The speed midway between the allowed values is (65+40)/2 = 52.5
with the allowable variation 12.5 mph
F(x) =
15(40-x) for 1 ≤ x < 40
0 for 40 ≤ x ≤ 65
15(x-65) for 65 < x ≤ 100
Extra credit: what if it's a step function, like postage?
Why did the cheetah get a ticket on the freeway? Because it was caught going way too fast and paw-ting the rules!

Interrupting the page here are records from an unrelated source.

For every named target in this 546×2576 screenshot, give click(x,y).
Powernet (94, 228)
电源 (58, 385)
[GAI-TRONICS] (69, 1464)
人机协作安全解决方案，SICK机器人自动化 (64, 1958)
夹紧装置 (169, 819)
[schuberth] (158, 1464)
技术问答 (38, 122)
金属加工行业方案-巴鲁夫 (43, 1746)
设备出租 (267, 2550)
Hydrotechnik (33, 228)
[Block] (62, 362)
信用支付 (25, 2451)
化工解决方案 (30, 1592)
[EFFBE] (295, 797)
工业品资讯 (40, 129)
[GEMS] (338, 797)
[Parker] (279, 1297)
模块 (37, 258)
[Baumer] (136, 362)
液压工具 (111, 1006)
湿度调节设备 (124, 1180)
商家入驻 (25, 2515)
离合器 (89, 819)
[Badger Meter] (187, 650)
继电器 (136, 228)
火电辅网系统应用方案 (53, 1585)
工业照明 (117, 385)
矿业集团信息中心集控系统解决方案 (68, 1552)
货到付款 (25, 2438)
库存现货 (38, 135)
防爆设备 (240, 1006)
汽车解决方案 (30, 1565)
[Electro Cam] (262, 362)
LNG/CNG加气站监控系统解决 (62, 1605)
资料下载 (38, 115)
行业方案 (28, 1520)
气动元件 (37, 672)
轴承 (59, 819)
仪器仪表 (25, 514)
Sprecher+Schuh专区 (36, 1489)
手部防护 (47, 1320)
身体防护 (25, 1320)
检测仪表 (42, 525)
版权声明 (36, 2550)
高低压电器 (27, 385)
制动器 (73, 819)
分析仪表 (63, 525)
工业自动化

Now, let's express the fine F as a function of the driving speed x. Since the fine is $15 for every mile per hour above the maximum speed or below the minimum speed, we can define the function as follows:
F(x) = $15 * (|x - 65|) if x > 65
F(x) = $15 * (|x - 40|) if x < 40
F(x) = 0 if 40 ≤ x ≤ 65
To graph F(x) for 1 ≤ x ≤ 100, we'll consider the different regions separately. Please keep in mind that this graph is just for illustrative purposes!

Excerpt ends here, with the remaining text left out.